Required.The quality refund is plan-agnostic — it triggers on every plan (PAYG, Reliability Loop, Strategic) the moment an operation has a bound evaluator with a numeric threshold. Operations without an evaluator, and calls without an operation_id, aren’t eligible.

Reading the delivery block

Every chat completion carries a Newmen-specific delivery block alongside the OpenAI-compatible response. It tells you exactly what Atlas chose, what it cost, how long it took, whether the eval pass is armed, and four content-addressable fingerprints you can use for caching, dedup, and similarity-based routing.

  • cost_usd — USD priced at response time.
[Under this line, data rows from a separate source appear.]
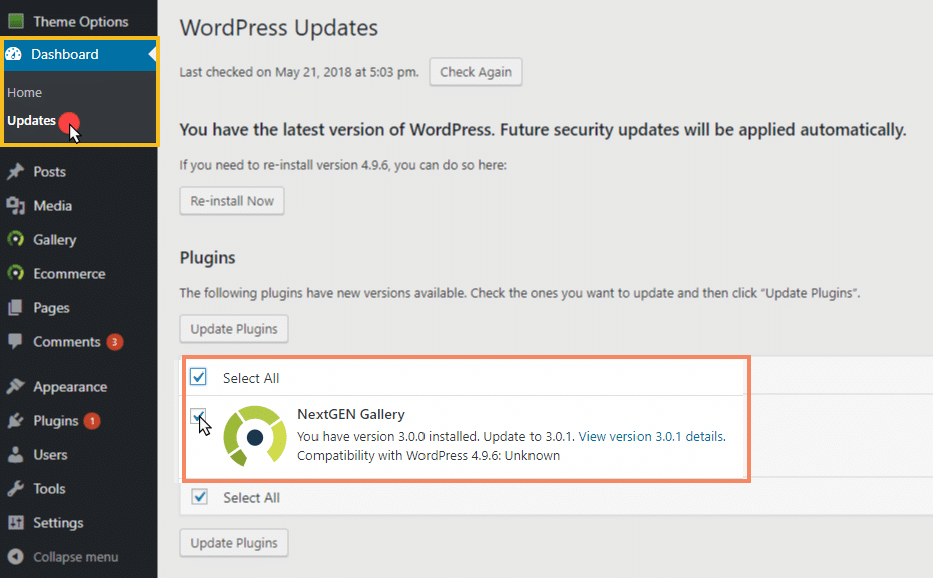Open the Plugins menu with update badge

54,421
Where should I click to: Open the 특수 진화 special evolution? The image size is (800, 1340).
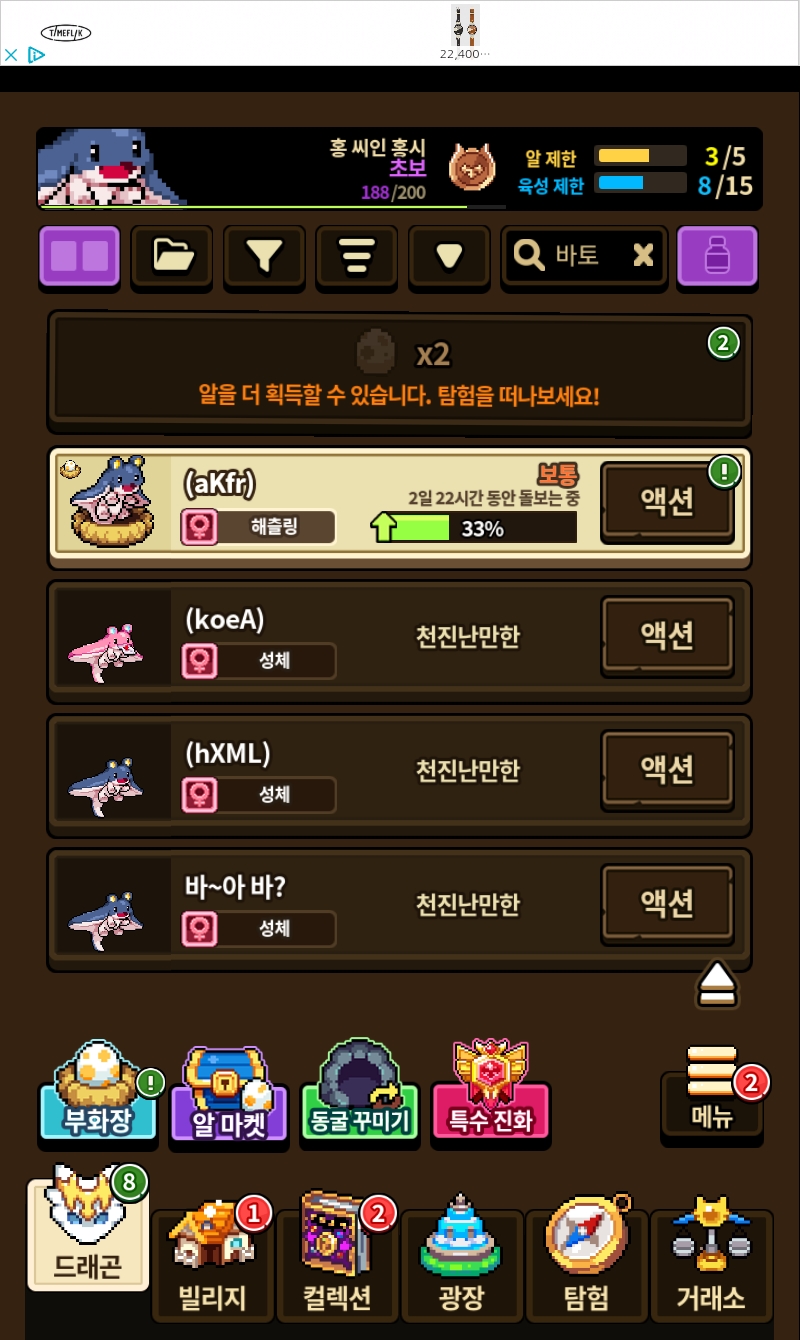pyautogui.click(x=490, y=1092)
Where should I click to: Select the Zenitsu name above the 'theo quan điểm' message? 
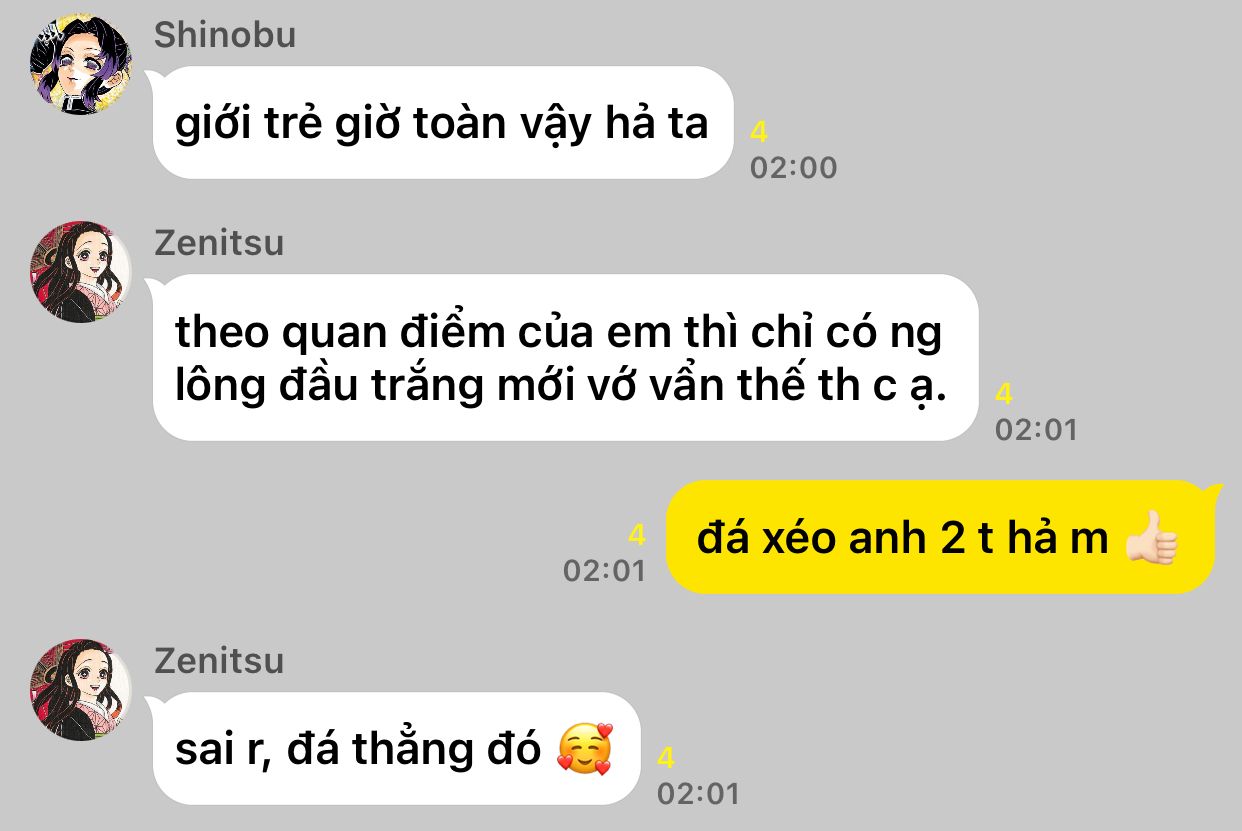[x=219, y=243]
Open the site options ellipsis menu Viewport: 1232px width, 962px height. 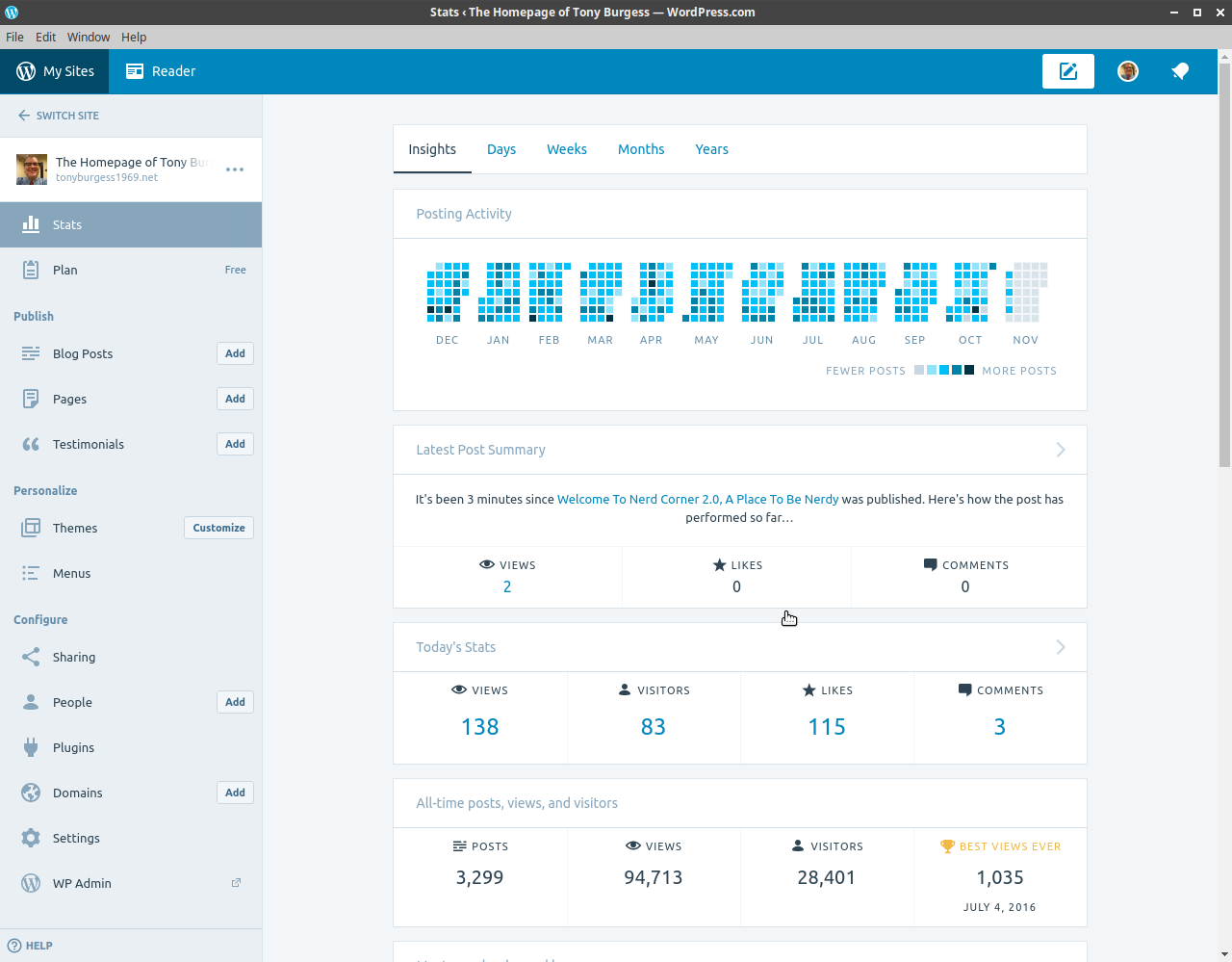coord(235,169)
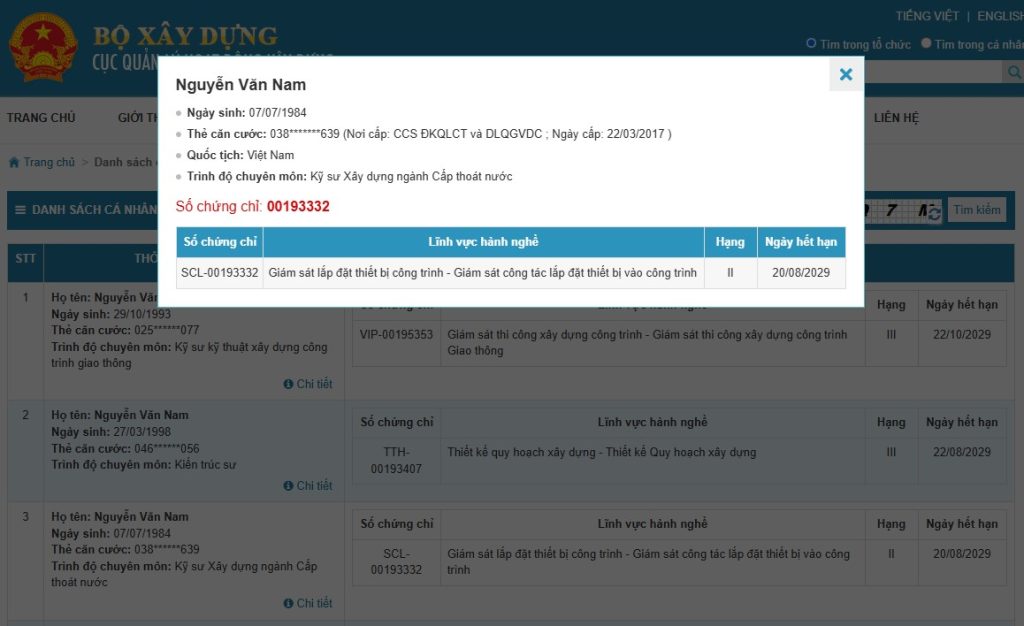Click the hamburger icon beside DANH SÁCH CÁ NHÂN
The width and height of the screenshot is (1024, 626).
(x=19, y=210)
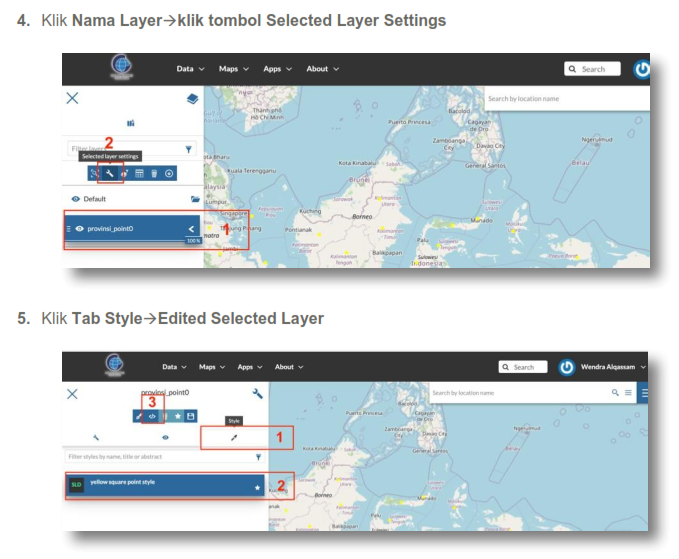Click the power button next to Wendra Alqassam
This screenshot has width=679, height=559.
pyautogui.click(x=567, y=367)
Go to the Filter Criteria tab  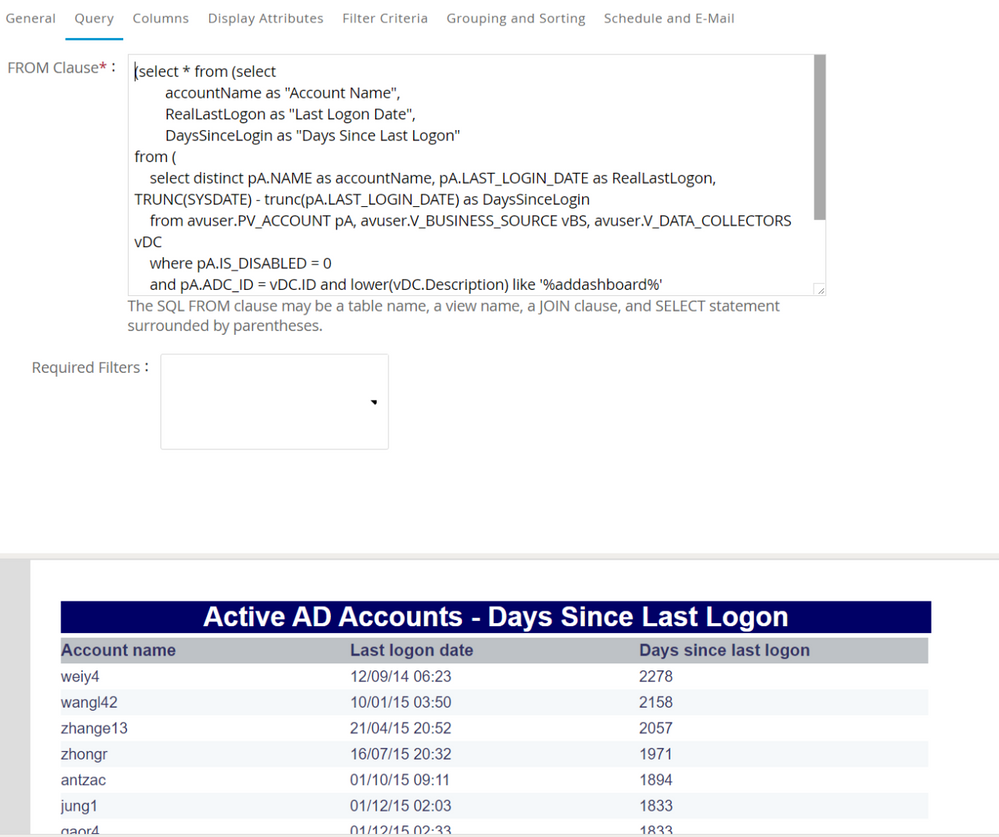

Subject to refund-to-zero if the async eval pass scores below the operation’s min_score.
  • latency_ms — server-measured end-to-end latency in milliseconds.
  • evals.scheduledtrue when the async eval pass will run on this call (i.e. the operation has at least one bound ship gate). evals.gates is the count.
  • fingerprints — four content-addressable ids, each prefixed fp_<class>_:
    • prompt (fp_p_…) — content-only, no model, no params, no result. Use for “was this exact question asked before, anywhere?”
    • exchange (fp_e_…) — prompt + assistant result, model-agnostic. Use for cross-model deduplication and for telling the router “this exact answer has already been produced for this prompt; route the next similar call to the same path.”null on calls that returned no content.
    • schema (fp_s_…) — fingerprint of the response_format and tools[*].function.parameters schemas. Use to cluster structurally-similar calls. null when the request has no JSON schema attached.
    • cache (fp_c_…) — strict cache key. Prompt + model + every Atlas-relevant parameter (temperature, top_p, max_tokens, stop, seed, response_format, tools, tier, tier_strict). Two requests producing the same cache fingerprint are semantically equivalent and can share a cached response.
Note.On streaming completions the delivery block is carried on a synthetic chunk emitted between the last delta and [DONE]. The TypeScript SDK exposes it as await stream.finalDelivery() and the Python SDK as the stream.final_delivery property on the wrapper returned by stream_with_delivery.

What you give up by pinning a specific model

You can absolutely pass model: "openai/chatgpt-5.5" directly. Atlas still threads tier and the quality refund through — pinning only locks the underlying model id. What you give up:

  • Cross-provider arbitrage. Atlas won’t consider llama-3.1 for your summarization workload if you asked for GPT-4o, even when the eval loop says it would pass.
  • Quantization variant choice. Atlas still picks the cheapest provider for the pinned model at the requested tier, but it can’t step down a level if the cheaper provider is also serving a higher quantization than your pin.
  • Per-operation auto-improvement. The router gets smarter as your eval-gate history grows; pinning short- circuits that signal.

The rule of thumb: pin only for the few operations where the model id is part of the product (legal — the customer contracted for a specific model), or where tier:realtime + tier_strict isn’t enough of a guarantee. Default everything else to atlas-1.

FAQ

Will atlas-1 ever route a closed-weight prompt to a partner GPU?

No. Atlas Network only ever serves open-weight models (Llama, Qwen, Mistral, DeepSeek, Gemma, Phi). Closed-weight models from OpenAI / Anthropic / Google / xAI always go to managed providers, regardless of org settings or tier.

What if my operation has no eval history yet?

atlas-1 falls back to a tier-appropriate default — frontier full-precision on Realtime, a vetted open-weight model with q8 on Standard / Batch. Your first few hundred calls earn the history that future routing decisions read.

How do I opt out per call?

Set tier: "realtime" for the upstream-passthrough behaviour, plus tier_strict: true to disable silent upgrades. Set forbid_atlas_network: true to keep the call on managed providers even when partner-eligible.